* **YOUR INSTRUCTIONS**: Copy the records word for word from the line with "Click the 의료부 box in the organization chart" to the line with "The image size is (1456, 813). pos(1316,19)", both included.

Records
※ ※ ※

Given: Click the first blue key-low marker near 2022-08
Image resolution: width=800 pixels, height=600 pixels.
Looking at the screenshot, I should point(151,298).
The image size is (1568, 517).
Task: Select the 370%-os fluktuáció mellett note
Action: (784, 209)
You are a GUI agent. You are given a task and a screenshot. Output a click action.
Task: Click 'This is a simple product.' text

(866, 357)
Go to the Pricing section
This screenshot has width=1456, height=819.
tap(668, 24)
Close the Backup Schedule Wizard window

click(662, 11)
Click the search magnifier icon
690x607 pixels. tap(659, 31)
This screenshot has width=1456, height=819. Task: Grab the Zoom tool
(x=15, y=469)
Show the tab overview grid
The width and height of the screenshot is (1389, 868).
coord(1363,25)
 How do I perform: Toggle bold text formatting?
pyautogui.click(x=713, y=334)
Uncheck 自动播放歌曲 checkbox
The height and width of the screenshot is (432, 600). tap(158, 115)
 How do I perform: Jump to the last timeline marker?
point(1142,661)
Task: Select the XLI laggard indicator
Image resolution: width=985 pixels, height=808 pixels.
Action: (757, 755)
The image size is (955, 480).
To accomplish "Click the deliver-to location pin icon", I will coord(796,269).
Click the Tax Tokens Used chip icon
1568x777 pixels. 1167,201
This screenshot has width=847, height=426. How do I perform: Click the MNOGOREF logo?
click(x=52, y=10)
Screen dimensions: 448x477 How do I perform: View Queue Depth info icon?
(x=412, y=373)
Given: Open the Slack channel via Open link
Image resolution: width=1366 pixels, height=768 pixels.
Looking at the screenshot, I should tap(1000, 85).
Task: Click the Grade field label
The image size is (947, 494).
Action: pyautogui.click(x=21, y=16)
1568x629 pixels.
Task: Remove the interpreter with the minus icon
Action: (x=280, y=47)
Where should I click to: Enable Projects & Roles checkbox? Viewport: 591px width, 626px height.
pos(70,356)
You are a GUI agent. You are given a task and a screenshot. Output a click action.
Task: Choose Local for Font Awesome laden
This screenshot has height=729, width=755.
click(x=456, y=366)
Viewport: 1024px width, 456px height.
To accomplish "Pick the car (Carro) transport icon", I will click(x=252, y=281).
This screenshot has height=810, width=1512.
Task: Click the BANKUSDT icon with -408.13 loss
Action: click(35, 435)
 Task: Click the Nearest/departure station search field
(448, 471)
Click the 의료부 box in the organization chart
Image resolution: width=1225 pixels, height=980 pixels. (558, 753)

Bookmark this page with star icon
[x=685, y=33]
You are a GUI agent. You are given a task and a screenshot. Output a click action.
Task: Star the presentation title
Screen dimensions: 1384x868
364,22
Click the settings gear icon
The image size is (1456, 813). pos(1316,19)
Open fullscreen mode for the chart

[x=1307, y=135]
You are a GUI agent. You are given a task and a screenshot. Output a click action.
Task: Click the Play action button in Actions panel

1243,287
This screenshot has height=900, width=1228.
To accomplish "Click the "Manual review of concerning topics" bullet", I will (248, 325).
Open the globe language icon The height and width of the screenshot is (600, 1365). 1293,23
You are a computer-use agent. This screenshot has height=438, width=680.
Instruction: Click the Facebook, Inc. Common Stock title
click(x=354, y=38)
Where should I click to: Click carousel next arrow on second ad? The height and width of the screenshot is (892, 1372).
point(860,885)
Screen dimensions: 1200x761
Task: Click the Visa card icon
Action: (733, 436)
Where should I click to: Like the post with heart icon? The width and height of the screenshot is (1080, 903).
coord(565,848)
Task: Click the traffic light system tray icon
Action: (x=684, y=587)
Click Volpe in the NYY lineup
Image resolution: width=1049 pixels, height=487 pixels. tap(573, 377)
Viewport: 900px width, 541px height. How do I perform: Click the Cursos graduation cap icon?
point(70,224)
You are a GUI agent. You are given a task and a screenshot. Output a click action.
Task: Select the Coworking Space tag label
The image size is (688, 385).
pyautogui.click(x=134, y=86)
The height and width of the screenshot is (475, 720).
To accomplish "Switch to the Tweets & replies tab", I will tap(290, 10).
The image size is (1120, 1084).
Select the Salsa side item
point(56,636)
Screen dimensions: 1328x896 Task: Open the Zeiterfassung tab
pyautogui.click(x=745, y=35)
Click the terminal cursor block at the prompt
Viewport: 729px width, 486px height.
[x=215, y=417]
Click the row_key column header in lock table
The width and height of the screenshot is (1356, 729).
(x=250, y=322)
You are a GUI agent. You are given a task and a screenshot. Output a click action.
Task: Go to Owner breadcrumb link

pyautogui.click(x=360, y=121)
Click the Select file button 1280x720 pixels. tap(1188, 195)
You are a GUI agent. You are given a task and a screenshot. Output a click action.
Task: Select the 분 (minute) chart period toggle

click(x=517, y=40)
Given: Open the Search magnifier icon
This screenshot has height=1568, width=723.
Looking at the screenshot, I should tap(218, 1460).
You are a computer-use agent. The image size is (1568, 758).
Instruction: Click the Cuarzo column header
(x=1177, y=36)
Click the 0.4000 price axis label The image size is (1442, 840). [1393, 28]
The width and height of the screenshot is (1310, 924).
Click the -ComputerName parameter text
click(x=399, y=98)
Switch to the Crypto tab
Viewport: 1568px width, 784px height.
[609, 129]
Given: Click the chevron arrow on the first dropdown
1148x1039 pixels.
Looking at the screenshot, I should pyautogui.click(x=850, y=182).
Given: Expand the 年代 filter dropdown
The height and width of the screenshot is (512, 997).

※ ※ ※

* **RESULT OF THE TASK**:
Click the 의료부 box in the organization chart
Image resolution: width=1225 pixels, height=980 pixels. (558, 753)

Bookmark this page with star icon
[x=685, y=33]
You are a GUI agent. You are given a task and a screenshot. Output a click action.
Task: Star the presentation title
Screen dimensions: 1384x868
364,22
Click the settings gear icon
The image size is (1456, 813). pos(1316,19)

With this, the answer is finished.